◆ Required work ◆
Extend the passage below on CRISPR-edited iPS cells, picking up right after its final sentence.

◆ Extract to read ◆
------------------------------------------------
A clear application of iPSC CRISPR technology is functional genomics, the study of what genes do. At the time, researchers employed animal models or immortalized human cell lines to answer questions relating to gene function, using CRISPR or other gene editing technologies, to perform knockouts examining the effects of the edit on the phenotype, behavior, or physiology of the model. However, this approach is limited by the translatability of animal models, epigenetic factors, and the fact that many immortalized cell lines were originally isolated from tumors or harbor mutations.
CRISPR-edited iPS cells eliminate many of the confounding factors associated with these studies, allowing researchers to perform precision studies of gene function on any desired cell or tissue. This is because they can be used to generate isogenic cell lines that are genetically identical except for the particular disease-causing mutation of interest. This also makes these cells incredibly useful for generating much-needed precision models of human disease.
A major challenge in the field of cardiovascular disease research, for example, is to isolate and grow human primary cardiomyocytes used for disease modeling. CRISPR-edited iPSCs can be used to generate cardiomyocytes with specific disease-causing mutations, as well as to correct disease-causing mutations, with relative ease compared to previous methods. They were used in this context in a 2018 study of genomic variants of uncertain significance (VUS), employing the cells as an assessment tool to determine whether VUS are either pathogenic or benign.
------------------------------------------------
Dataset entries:
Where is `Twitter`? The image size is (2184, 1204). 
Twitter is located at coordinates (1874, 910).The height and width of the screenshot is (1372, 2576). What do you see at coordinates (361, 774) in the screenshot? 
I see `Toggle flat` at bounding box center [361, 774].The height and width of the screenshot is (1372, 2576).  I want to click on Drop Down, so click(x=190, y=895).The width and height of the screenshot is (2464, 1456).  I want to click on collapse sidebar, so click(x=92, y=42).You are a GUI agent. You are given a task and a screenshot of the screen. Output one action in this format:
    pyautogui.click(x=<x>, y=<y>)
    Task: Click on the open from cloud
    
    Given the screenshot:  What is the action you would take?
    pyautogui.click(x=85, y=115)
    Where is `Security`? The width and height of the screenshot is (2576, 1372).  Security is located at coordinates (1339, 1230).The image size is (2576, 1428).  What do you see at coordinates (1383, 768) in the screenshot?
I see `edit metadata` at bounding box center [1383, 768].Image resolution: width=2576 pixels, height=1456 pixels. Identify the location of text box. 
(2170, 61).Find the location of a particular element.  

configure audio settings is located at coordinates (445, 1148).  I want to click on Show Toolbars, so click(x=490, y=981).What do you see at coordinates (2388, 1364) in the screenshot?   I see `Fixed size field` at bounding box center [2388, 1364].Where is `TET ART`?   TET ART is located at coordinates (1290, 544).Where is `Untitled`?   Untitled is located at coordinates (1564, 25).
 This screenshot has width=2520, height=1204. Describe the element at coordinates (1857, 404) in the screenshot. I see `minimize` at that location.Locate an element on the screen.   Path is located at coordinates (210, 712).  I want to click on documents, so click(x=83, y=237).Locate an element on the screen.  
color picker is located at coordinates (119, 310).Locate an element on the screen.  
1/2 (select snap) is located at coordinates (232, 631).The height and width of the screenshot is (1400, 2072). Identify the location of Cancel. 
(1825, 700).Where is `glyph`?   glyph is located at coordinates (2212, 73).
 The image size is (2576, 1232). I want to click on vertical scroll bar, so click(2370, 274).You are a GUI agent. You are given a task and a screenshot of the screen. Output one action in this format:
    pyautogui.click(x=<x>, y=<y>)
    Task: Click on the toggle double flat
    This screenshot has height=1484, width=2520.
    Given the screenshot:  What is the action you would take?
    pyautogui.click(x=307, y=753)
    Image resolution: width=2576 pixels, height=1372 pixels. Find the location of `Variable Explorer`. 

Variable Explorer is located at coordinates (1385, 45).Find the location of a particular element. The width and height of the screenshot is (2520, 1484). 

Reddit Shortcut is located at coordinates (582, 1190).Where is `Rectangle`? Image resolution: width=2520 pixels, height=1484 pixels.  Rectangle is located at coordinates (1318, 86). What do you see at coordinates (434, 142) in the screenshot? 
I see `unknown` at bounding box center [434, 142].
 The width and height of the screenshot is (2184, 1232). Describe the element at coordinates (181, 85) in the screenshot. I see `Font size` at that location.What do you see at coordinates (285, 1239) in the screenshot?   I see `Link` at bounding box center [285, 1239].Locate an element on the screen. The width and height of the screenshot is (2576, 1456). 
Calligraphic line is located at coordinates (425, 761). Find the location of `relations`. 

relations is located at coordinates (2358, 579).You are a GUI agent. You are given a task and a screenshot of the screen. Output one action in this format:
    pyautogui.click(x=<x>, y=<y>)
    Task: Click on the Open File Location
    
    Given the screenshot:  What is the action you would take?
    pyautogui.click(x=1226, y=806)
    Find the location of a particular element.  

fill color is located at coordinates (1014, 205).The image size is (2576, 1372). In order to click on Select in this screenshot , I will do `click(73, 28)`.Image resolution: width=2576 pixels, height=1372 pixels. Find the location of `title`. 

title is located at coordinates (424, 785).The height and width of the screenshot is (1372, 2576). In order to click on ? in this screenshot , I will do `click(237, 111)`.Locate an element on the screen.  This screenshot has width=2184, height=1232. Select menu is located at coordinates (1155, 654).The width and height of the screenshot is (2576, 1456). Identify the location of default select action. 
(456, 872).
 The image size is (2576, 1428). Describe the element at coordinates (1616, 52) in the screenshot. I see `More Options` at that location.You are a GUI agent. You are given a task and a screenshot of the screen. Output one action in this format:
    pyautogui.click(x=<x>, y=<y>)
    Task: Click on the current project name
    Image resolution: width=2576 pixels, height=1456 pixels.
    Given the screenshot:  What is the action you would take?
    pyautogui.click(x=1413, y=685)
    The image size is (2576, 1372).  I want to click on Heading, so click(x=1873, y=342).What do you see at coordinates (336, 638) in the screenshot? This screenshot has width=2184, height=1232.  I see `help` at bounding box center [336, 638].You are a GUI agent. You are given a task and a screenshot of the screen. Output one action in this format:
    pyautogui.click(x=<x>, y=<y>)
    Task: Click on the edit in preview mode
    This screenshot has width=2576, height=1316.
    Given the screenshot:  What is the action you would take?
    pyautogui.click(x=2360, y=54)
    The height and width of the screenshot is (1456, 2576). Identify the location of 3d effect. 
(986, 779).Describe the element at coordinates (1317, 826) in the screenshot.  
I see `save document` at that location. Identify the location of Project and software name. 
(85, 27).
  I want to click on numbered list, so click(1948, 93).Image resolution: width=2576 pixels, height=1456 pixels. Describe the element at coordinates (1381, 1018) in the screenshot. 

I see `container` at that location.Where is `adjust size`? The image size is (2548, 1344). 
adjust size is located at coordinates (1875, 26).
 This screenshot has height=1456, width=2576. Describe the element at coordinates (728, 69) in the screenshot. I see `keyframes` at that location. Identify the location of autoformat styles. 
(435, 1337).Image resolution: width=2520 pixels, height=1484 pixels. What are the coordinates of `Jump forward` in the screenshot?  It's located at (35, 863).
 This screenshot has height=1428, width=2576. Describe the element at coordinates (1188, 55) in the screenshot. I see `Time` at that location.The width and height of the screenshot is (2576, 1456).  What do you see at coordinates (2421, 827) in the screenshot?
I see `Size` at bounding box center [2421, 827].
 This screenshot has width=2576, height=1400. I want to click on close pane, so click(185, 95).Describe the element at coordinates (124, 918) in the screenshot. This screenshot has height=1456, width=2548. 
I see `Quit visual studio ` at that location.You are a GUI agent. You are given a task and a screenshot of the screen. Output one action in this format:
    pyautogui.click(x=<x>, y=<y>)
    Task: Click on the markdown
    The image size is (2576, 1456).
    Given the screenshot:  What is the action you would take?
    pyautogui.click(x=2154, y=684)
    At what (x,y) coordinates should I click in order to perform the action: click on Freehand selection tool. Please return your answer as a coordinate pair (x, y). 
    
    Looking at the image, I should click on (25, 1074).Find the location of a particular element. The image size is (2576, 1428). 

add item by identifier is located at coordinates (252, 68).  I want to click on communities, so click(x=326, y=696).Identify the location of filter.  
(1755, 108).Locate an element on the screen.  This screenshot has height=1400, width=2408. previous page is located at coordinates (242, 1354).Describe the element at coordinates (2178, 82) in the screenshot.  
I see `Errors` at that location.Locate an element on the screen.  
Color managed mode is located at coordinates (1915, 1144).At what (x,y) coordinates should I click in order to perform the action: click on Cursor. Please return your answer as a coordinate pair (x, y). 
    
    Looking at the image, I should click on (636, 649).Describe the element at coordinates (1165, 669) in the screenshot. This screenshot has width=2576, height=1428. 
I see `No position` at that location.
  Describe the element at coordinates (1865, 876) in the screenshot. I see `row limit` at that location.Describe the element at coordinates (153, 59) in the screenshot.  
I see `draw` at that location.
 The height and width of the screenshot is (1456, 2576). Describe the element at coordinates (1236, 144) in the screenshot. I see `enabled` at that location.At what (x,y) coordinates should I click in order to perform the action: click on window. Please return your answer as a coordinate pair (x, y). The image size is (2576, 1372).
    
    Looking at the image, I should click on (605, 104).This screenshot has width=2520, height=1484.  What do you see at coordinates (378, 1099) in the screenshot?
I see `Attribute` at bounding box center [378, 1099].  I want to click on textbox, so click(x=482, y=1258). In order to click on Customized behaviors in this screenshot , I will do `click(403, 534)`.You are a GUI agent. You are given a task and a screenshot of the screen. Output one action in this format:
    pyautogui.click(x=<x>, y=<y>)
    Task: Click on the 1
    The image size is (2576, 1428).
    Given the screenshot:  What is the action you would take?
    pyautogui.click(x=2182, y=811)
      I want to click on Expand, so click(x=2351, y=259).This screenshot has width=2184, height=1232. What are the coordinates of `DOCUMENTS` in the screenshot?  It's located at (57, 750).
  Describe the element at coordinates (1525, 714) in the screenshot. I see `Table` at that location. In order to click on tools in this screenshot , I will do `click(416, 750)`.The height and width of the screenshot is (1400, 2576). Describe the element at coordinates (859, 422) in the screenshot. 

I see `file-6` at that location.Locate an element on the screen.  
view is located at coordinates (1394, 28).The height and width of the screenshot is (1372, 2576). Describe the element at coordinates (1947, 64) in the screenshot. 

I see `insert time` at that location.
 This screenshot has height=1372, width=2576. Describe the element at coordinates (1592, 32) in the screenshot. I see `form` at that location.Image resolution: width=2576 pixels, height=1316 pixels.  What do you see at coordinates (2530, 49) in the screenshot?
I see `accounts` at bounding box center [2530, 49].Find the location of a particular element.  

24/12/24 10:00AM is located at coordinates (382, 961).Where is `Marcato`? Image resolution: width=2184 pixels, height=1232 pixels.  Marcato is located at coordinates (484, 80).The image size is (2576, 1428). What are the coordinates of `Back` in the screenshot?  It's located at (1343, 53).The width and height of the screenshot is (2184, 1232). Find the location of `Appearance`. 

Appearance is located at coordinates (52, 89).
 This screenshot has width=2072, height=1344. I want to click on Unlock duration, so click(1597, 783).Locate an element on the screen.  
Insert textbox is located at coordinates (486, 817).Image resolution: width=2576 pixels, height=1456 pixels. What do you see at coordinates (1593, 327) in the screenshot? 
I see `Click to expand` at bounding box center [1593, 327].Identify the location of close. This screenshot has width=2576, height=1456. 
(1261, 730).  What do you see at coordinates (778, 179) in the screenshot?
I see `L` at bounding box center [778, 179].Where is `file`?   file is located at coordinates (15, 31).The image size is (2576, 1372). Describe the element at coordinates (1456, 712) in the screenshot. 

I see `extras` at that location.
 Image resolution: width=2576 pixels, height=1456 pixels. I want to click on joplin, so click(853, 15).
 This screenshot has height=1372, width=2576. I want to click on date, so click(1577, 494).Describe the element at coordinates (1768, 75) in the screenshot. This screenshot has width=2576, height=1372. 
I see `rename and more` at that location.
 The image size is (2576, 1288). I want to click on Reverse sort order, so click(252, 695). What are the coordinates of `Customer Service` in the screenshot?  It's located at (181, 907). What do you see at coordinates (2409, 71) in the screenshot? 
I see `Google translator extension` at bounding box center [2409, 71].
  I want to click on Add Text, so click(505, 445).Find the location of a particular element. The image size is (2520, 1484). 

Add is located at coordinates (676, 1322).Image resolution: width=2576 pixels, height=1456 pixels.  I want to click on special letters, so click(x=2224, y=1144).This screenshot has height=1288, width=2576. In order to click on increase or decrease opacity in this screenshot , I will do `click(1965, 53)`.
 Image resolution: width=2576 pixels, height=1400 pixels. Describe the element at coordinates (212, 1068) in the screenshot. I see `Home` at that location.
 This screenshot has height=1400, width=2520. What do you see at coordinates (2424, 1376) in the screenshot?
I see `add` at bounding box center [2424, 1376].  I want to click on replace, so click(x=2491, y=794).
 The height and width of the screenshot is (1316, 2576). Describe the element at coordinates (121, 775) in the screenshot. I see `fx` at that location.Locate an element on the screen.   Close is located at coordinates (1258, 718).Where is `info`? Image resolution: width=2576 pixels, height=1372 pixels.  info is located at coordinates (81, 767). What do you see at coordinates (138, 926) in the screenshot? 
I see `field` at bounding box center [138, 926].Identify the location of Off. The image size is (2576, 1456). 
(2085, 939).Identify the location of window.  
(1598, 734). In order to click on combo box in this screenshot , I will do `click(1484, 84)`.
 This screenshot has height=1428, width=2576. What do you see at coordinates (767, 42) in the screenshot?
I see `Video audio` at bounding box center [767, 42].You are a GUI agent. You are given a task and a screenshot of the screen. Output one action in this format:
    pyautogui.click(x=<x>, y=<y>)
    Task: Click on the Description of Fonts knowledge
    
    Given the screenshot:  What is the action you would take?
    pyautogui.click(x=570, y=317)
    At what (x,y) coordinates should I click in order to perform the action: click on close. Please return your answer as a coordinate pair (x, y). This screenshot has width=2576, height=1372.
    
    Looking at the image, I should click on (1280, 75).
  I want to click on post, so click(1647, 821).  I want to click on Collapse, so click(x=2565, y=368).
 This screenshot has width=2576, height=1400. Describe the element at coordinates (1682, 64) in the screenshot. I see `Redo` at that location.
------------------------------------------------
◆ Response box ◆
They can also be used to generate other cell types involved in cardiovascular disease. For example, a 2017 study used CRISPR to knock out the lipase A (LIPA) gene in macrophages generated from iPSCs to determine the effect on cholesterol ester (CE) handling, efflux, and gene expression, all of which are involved in atherosclerotic cardiovascular disease.
CRISPR-edited iPSCs have also been used to generate much-needed models for studying neurological diseases, such as Alzheimer’s disease (AD), Parkinson’s Disease (PD), and Huntington’s Disease (HD), in which many genetic mutations are implicated. AD, for example, is frequently caused by E280A mutations in the Presenilin1 (PSEN1) gene. In 2019, researchers differentiated iPSCs into two identical neural cell lines, then used CRISPR to induce a homozygous PSEN1 mutation in one cell line and a heterozygous PSEN1 mutation in the other, creating two precision models for AD research.
A notable example use of iPSCs is the 2021 Inducible Pluripotent Stem Cell Neurodegeneration Initiative (iNDI). An initiative by the National Institute of Health (NIH), the iNDI project aimed to generate hundreds of disease models for Alzheimer’s Disease and Related Dementias (ADRD), making it the largest iPSC genome engineering study to date.
Another study generated multiple isogenic iPS cell lines and used them as models to study the effects of various genetic mutations in the leucine-rich repeat kinase 2 (LRRK2) gene, which are associated with inherited PD. The study utilized CRISPR-Cas9 to generate the fourteen cell lines, including both homozygous and heterozygous lines for five different LRRK2 pathogenic mutations, two lines carrying hypothesis-testing mutations, and two LRRK2 knockout lines. Studies like these provide valuable resources for neurological disease research.